PASSAGE TO READ
House Bill 2281B and the Single Sales Factor: An Expensive, Ineffective, and Unnecessary Effort to Change the Business Climate

Executive Summary

House Bill 2281B would cut corporate income taxes by 10.5 percent ($100 million) in future biennia by modifying the formula that determines how much of a multi-state corporation’s net income can be taxed by Oregon. The bill would replace the state’s current three-part corporate income tax apportionment formula with a “single sales factor.” The bill is being promoted as a valuable economic development tool.

A review of the evidence suggests there is little reason to expect significant economic growth from a single sales factor. The proposal also primarily benefits a few large multi-state corporations. Specifically:

  • The Legislative Revenue Office estimates that HB 2281B will generate fewer than 100 jobs in a state with 1.7 million employed, at a cost of $500,000 per job;
  • The $101.3 million revenue loss will harm valuable public services that make an important contribution to economic growth, such as education and public safety;
  • By design, HB 2281B fails to guarantee any new investment, while also rewarding firms for investment that would have been made anyway and rewarding companies making layoffs;
  • Oregon’s economy has performed better than those states with single sales factor formulas, and;
  • HB 2281B will raise taxes on 5,700 companies doing business in the state, will provide little or no tax relief to most Oregon companies, and directs 64 percent of its tax relief to 17 of the state’s largest companies.

Business-supported and academic research concludes that business taxes have little or no impact on economic growth. Taxes matter little because they constitute such a small part of businesses’ costs. Furthermore, the public services that will be reduced make an important contribution to economic development. House Bill 2281B will further limit Oregon’s ability to meet the state’s needs in education, health care, and other public services.

DATA ENTRIES
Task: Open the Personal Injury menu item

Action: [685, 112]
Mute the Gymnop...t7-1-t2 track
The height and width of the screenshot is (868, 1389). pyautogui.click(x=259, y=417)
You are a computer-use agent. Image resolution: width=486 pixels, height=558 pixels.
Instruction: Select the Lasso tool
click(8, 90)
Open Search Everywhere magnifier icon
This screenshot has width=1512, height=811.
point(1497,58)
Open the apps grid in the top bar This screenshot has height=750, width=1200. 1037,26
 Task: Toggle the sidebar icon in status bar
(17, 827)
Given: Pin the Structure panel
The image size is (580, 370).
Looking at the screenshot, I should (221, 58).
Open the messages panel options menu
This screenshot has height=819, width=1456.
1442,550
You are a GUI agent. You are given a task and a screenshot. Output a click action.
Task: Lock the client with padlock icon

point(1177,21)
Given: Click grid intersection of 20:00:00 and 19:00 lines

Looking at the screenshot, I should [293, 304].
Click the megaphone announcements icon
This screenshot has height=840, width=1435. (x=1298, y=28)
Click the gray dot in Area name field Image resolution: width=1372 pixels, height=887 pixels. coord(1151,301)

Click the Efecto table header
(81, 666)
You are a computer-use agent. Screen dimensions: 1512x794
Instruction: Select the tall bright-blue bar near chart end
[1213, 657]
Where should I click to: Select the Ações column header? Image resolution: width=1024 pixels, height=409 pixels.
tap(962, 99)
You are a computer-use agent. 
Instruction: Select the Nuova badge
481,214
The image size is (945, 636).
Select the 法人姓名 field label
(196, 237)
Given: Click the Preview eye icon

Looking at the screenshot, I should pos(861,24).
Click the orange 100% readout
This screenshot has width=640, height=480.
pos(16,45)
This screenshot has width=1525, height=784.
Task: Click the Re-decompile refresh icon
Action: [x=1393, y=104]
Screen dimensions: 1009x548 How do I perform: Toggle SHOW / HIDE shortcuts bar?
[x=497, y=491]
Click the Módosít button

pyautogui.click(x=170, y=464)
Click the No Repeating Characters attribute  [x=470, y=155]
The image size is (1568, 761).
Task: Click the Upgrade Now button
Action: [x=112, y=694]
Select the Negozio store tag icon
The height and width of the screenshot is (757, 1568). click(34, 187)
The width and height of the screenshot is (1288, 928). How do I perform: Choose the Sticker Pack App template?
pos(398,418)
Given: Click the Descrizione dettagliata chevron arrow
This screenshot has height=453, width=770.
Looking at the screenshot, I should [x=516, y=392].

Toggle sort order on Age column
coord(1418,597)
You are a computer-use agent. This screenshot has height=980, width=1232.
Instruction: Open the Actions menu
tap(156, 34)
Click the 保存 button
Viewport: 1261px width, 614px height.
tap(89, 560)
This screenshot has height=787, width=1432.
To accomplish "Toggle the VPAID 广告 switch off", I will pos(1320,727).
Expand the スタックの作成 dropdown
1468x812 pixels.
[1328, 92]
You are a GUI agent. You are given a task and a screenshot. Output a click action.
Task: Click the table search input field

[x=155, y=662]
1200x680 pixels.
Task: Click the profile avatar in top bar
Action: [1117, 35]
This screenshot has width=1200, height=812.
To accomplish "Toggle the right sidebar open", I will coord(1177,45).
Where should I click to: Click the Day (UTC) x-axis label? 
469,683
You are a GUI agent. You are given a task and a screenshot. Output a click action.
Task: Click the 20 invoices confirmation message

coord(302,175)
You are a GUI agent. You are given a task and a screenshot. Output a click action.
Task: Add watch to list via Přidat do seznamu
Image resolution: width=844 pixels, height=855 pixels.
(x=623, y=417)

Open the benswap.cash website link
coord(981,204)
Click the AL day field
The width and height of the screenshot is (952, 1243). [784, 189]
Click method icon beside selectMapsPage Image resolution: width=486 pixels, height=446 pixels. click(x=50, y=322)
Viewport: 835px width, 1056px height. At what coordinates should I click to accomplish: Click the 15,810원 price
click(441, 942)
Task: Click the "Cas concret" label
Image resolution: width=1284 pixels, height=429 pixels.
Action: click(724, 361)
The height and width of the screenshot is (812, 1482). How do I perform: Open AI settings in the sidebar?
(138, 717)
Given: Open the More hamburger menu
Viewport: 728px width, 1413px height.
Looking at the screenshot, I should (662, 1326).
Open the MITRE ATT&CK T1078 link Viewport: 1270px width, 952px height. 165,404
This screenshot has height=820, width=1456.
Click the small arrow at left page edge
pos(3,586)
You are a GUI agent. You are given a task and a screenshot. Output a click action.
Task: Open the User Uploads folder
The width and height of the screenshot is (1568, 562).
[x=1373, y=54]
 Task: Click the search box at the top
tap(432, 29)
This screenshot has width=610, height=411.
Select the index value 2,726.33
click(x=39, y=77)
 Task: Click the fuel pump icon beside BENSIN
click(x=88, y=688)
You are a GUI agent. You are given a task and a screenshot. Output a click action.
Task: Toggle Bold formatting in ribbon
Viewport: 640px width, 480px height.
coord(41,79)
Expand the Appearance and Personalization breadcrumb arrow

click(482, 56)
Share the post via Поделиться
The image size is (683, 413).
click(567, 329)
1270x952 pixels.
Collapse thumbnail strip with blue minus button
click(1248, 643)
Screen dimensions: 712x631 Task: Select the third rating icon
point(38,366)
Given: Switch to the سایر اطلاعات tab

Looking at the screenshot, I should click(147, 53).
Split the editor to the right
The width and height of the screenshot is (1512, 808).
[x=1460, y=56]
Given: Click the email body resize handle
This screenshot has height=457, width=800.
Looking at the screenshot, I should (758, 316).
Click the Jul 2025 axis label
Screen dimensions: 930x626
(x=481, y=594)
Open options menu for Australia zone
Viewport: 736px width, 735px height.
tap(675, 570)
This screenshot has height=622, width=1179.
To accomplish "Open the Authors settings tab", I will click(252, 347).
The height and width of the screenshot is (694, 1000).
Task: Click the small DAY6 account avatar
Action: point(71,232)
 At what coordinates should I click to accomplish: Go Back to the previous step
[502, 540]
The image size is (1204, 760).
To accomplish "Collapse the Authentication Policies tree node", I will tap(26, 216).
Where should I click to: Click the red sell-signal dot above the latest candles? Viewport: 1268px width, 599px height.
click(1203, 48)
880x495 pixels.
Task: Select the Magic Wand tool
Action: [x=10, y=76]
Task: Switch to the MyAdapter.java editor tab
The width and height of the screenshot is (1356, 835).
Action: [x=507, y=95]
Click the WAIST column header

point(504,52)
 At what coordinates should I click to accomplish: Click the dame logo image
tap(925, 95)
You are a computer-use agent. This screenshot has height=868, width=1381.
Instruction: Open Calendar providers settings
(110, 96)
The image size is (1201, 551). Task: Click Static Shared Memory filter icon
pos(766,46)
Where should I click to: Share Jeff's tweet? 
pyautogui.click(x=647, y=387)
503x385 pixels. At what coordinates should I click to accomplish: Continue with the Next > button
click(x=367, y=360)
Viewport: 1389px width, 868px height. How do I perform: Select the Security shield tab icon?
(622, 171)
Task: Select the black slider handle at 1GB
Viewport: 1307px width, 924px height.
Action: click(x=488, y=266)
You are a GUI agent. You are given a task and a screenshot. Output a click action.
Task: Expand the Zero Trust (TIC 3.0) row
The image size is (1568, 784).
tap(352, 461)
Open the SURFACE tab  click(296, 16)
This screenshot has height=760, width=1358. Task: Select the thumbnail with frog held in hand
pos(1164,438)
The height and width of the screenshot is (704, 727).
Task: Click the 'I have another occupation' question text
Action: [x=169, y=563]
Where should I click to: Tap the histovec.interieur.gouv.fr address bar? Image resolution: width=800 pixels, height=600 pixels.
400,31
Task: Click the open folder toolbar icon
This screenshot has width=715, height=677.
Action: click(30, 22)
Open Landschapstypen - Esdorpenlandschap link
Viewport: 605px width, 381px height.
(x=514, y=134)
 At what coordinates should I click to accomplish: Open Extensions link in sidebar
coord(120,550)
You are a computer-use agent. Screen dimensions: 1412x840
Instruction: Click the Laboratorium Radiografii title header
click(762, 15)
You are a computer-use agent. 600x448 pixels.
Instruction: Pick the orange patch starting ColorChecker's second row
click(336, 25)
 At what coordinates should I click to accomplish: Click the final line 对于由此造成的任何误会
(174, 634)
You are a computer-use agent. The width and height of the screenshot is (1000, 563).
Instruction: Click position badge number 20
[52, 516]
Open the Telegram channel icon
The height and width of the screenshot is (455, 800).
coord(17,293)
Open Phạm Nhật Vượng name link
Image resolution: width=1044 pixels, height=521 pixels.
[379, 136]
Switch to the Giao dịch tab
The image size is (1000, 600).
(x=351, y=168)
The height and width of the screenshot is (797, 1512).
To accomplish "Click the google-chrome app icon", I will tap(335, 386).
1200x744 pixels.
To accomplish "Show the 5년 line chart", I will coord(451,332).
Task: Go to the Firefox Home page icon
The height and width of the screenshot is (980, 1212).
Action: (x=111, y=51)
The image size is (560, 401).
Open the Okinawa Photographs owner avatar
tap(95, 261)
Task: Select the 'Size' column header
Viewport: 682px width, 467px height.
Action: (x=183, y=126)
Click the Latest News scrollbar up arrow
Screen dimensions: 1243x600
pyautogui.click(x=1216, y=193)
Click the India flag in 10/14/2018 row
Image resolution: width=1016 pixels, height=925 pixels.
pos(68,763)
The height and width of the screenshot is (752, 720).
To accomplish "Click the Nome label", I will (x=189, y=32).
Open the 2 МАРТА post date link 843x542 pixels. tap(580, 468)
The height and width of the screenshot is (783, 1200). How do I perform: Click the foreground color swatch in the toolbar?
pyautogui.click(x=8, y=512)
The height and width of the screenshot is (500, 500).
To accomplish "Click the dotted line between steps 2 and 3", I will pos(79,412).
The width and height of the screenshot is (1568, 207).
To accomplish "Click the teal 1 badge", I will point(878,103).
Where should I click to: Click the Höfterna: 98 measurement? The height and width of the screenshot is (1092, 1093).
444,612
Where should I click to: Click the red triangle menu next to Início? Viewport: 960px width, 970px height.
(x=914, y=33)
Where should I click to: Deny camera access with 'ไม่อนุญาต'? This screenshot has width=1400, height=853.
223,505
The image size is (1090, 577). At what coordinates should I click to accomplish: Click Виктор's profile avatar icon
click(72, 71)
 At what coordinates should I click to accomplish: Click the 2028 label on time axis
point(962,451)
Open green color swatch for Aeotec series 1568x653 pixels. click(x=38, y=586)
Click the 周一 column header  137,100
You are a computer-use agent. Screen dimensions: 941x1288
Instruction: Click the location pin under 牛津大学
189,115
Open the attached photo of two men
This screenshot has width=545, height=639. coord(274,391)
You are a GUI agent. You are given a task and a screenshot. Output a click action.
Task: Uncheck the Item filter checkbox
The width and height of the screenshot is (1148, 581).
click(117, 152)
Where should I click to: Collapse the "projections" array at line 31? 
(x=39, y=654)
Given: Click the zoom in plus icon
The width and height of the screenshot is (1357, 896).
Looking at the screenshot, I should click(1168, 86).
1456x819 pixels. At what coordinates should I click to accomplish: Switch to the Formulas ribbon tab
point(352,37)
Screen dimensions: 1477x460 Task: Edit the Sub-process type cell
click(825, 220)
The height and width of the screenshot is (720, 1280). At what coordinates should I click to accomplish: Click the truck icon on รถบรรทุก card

EXERCISE REQUIREMENTS
**A.** Write out the part of the summary on House Bill 2281B between "Executive Summary" and "economic development tool.", inclusive, word for word.
**B.** Answer these from the summary on House Bill 2281B:
(i) By what percent would the bill cut corporate income taxes?
(ii) How many jobs does the Legislative Revenue Office estimate the bill will create?
(iii) What share of the bill's tax relief goes to 17 of the state's largest companies?
The listing has no connection to the summary on House Bill 2281B.

RESULTS FOR EACH TASK
**A.**
Executive Summary

House Bill 2281B would cut corporate income taxes by 10.5 percent ($100 million) in future biennia by modifying the formula that determines how much of a multi-state corporation’s net income can be taxed by Oregon. The bill would replace the state’s current three-part corporate income tax apportionment formula with a “single sales factor.” The bill is being promoted as a valuable economic development tool.

**B.**
(i) 10.5 percent
(ii) Fewer than 100
(iii) 64 percent